- Opening Delimiter -
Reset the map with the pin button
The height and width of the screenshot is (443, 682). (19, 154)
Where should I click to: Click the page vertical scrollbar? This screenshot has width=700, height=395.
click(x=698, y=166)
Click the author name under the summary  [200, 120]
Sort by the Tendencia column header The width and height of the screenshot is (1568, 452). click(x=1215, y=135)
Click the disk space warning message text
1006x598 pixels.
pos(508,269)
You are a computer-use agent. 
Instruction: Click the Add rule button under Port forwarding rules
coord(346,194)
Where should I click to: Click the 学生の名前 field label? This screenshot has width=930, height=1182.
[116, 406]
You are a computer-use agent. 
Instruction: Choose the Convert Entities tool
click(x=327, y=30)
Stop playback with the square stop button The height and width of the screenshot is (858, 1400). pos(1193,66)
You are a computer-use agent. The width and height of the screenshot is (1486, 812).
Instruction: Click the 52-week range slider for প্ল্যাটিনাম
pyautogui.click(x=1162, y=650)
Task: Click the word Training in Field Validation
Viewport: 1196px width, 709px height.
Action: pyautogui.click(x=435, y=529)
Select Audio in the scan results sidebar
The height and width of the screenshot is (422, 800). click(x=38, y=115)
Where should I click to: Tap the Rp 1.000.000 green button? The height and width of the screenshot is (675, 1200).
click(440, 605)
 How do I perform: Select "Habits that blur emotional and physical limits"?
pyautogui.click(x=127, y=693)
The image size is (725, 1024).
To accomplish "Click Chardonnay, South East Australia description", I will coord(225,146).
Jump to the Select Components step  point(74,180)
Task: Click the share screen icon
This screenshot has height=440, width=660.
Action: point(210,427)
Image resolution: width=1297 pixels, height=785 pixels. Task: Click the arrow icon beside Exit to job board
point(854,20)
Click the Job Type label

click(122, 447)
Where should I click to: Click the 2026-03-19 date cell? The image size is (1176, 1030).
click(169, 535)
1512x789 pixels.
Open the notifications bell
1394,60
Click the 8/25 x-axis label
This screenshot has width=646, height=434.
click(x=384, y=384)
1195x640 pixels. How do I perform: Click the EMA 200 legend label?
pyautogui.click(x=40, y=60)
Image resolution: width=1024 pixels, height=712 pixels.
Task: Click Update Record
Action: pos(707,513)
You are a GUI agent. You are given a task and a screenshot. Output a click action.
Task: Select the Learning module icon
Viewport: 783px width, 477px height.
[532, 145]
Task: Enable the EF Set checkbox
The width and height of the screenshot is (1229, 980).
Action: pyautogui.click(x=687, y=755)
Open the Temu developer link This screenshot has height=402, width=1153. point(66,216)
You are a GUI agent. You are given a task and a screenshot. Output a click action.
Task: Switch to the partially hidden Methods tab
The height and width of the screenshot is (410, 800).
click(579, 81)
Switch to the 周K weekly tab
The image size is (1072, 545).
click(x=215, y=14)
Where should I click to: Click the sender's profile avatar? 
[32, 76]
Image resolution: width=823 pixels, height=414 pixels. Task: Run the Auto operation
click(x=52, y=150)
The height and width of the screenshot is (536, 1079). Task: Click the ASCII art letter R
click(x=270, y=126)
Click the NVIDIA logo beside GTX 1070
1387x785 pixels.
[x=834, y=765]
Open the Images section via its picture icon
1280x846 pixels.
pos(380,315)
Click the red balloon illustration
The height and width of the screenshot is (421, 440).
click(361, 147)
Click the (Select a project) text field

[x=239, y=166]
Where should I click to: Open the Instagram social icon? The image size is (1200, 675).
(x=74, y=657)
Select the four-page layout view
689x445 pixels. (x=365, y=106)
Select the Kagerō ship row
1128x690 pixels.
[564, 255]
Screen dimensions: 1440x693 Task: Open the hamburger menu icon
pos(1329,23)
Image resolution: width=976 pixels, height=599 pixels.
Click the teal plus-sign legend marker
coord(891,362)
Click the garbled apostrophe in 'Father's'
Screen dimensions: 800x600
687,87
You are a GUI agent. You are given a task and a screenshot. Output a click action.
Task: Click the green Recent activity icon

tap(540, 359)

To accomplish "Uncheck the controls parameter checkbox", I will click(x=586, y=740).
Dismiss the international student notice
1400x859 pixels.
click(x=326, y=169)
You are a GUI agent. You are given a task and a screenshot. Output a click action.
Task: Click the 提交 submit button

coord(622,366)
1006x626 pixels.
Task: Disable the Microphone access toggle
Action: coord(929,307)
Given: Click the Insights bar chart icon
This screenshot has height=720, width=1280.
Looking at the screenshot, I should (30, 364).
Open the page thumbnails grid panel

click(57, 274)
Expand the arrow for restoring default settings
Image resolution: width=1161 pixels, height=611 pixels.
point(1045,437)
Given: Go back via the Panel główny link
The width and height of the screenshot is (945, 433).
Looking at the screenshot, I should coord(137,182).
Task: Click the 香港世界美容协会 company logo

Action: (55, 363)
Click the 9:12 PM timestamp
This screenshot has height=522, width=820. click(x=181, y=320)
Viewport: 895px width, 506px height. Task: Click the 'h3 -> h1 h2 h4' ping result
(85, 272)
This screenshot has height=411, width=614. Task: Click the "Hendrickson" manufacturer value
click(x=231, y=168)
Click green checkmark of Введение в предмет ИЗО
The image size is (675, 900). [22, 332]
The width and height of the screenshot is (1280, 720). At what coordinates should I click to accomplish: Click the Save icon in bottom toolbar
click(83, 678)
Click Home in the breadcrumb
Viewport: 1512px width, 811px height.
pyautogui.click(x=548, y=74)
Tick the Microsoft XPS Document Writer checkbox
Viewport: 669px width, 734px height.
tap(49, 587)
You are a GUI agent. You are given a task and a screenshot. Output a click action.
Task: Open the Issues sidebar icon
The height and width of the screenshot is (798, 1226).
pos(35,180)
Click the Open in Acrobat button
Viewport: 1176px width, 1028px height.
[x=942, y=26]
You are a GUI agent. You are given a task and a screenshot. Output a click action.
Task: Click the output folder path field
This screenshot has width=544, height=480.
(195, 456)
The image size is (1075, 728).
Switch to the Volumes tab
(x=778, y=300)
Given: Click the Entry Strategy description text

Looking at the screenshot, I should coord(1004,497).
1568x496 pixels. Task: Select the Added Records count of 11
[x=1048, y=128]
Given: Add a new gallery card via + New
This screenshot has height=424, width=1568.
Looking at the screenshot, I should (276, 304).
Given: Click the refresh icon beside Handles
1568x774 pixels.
- Closing Delimiter -
**Problem description:** Print again each line of the listing above, exactly as it appears.

**Answer to this task:**
Reset the map with the pin button
The height and width of the screenshot is (443, 682). (19, 154)
Where should I click to: Click the page vertical scrollbar? This screenshot has width=700, height=395.
click(x=698, y=166)
Click the author name under the summary  [200, 120]
Sort by the Tendencia column header The width and height of the screenshot is (1568, 452). click(x=1215, y=135)
Click the disk space warning message text
1006x598 pixels.
pos(508,269)
You are a computer-use agent. 
Instruction: Click the Add rule button under Port forwarding rules
coord(346,194)
Where should I click to: Click the 学生の名前 field label? This screenshot has width=930, height=1182.
[116, 406]
You are a computer-use agent. 
Instruction: Choose the Convert Entities tool
click(x=327, y=30)
Stop playback with the square stop button The height and width of the screenshot is (858, 1400). pos(1193,66)
You are a computer-use agent. The width and height of the screenshot is (1486, 812).
Instruction: Click the 52-week range slider for প্ল্যাটিনাম
pyautogui.click(x=1162, y=650)
Task: Click the word Training in Field Validation
Viewport: 1196px width, 709px height.
Action: pyautogui.click(x=435, y=529)
Select Audio in the scan results sidebar
The height and width of the screenshot is (422, 800). click(x=38, y=115)
Where should I click to: Tap the Rp 1.000.000 green button? The height and width of the screenshot is (675, 1200).
click(440, 605)
 How do I perform: Select "Habits that blur emotional and physical limits"?
pyautogui.click(x=127, y=693)
The image size is (725, 1024).
To accomplish "Click Chardonnay, South East Australia description", I will coord(225,146).
Jump to the Select Components step  point(74,180)
Task: Click the share screen icon
This screenshot has height=440, width=660.
Action: point(210,427)
Image resolution: width=1297 pixels, height=785 pixels. Task: Click the arrow icon beside Exit to job board
point(854,20)
Click the Job Type label

click(122, 447)
Where should I click to: Click the 2026-03-19 date cell? The image size is (1176, 1030).
click(169, 535)
1512x789 pixels.
Open the notifications bell
1394,60
Click the 8/25 x-axis label
This screenshot has width=646, height=434.
click(x=384, y=384)
1195x640 pixels. How do I perform: Click the EMA 200 legend label?
pyautogui.click(x=40, y=60)
Image resolution: width=1024 pixels, height=712 pixels.
Task: Click Update Record
Action: pos(707,513)
You are a GUI agent. You are given a task and a screenshot. Output a click action.
Task: Select the Learning module icon
Viewport: 783px width, 477px height.
[532, 145]
Task: Enable the EF Set checkbox
The width and height of the screenshot is (1229, 980).
Action: pyautogui.click(x=687, y=755)
Open the Temu developer link This screenshot has height=402, width=1153. point(66,216)
You are a GUI agent. You are given a task and a screenshot. Output a click action.
Task: Switch to the partially hidden Methods tab
The height and width of the screenshot is (410, 800).
click(579, 81)
Switch to the 周K weekly tab
The image size is (1072, 545).
click(x=215, y=14)
Where should I click to: Click the sender's profile avatar? 
[32, 76]
Image resolution: width=823 pixels, height=414 pixels. Task: Run the Auto operation
click(x=52, y=150)
The height and width of the screenshot is (536, 1079). Task: Click the ASCII art letter R
click(x=270, y=126)
Click the NVIDIA logo beside GTX 1070
1387x785 pixels.
[x=834, y=765]
Open the Images section via its picture icon
1280x846 pixels.
pos(380,315)
Click the red balloon illustration
The height and width of the screenshot is (421, 440).
click(361, 147)
Click the (Select a project) text field

[x=239, y=166]
Where should I click to: Open the Instagram social icon? The image size is (1200, 675).
(x=74, y=657)
Select the four-page layout view
689x445 pixels. (x=365, y=106)
Select the Kagerō ship row
1128x690 pixels.
[564, 255]
Screen dimensions: 1440x693 Task: Open the hamburger menu icon
pos(1329,23)
Image resolution: width=976 pixels, height=599 pixels.
Click the teal plus-sign legend marker
coord(891,362)
Click the garbled apostrophe in 'Father's'
Screen dimensions: 800x600
687,87
You are a GUI agent. You are given a task and a screenshot. Output a click action.
Task: Click the green Recent activity icon

tap(540, 359)

To accomplish "Uncheck the controls parameter checkbox", I will click(x=586, y=740).
Dismiss the international student notice
1400x859 pixels.
click(x=326, y=169)
You are a GUI agent. You are given a task and a screenshot. Output a click action.
Task: Click the 提交 submit button

coord(622,366)
1006x626 pixels.
Task: Disable the Microphone access toggle
Action: coord(929,307)
Given: Click the Insights bar chart icon
This screenshot has height=720, width=1280.
Looking at the screenshot, I should (30, 364).
Open the page thumbnails grid panel

click(57, 274)
Expand the arrow for restoring default settings
Image resolution: width=1161 pixels, height=611 pixels.
point(1045,437)
Given: Go back via the Panel główny link
The width and height of the screenshot is (945, 433).
Looking at the screenshot, I should coord(137,182).
Task: Click the 香港世界美容协会 company logo

Action: (55, 363)
Click the 9:12 PM timestamp
This screenshot has height=522, width=820. click(x=181, y=320)
Viewport: 895px width, 506px height. Task: Click the 'h3 -> h1 h2 h4' ping result
(85, 272)
This screenshot has height=411, width=614. Task: Click the "Hendrickson" manufacturer value
click(x=231, y=168)
Click green checkmark of Введение в предмет ИЗО
The image size is (675, 900). [22, 332]
The width and height of the screenshot is (1280, 720). At what coordinates should I click to accomplish: Click the Save icon in bottom toolbar
click(83, 678)
Click Home in the breadcrumb
Viewport: 1512px width, 811px height.
pyautogui.click(x=548, y=74)
Tick the Microsoft XPS Document Writer checkbox
Viewport: 669px width, 734px height.
tap(49, 587)
You are a GUI agent. You are given a task and a screenshot. Output a click action.
Task: Open the Issues sidebar icon
The height and width of the screenshot is (798, 1226).
pos(35,180)
Click the Open in Acrobat button
Viewport: 1176px width, 1028px height.
[x=942, y=26]
You are a GUI agent. You are given a task and a screenshot. Output a click action.
Task: Click the output folder path field
This screenshot has width=544, height=480.
(195, 456)
The image size is (1075, 728).
Switch to the Volumes tab
(x=778, y=300)
Given: Click the Entry Strategy description text

Looking at the screenshot, I should coord(1004,497).
1568x496 pixels. Task: Select the Added Records count of 11
[x=1048, y=128]
Given: Add a new gallery card via + New
This screenshot has height=424, width=1568.
Looking at the screenshot, I should (276, 304).
Given: Click the refresh icon beside Handles
1568x774 pixels.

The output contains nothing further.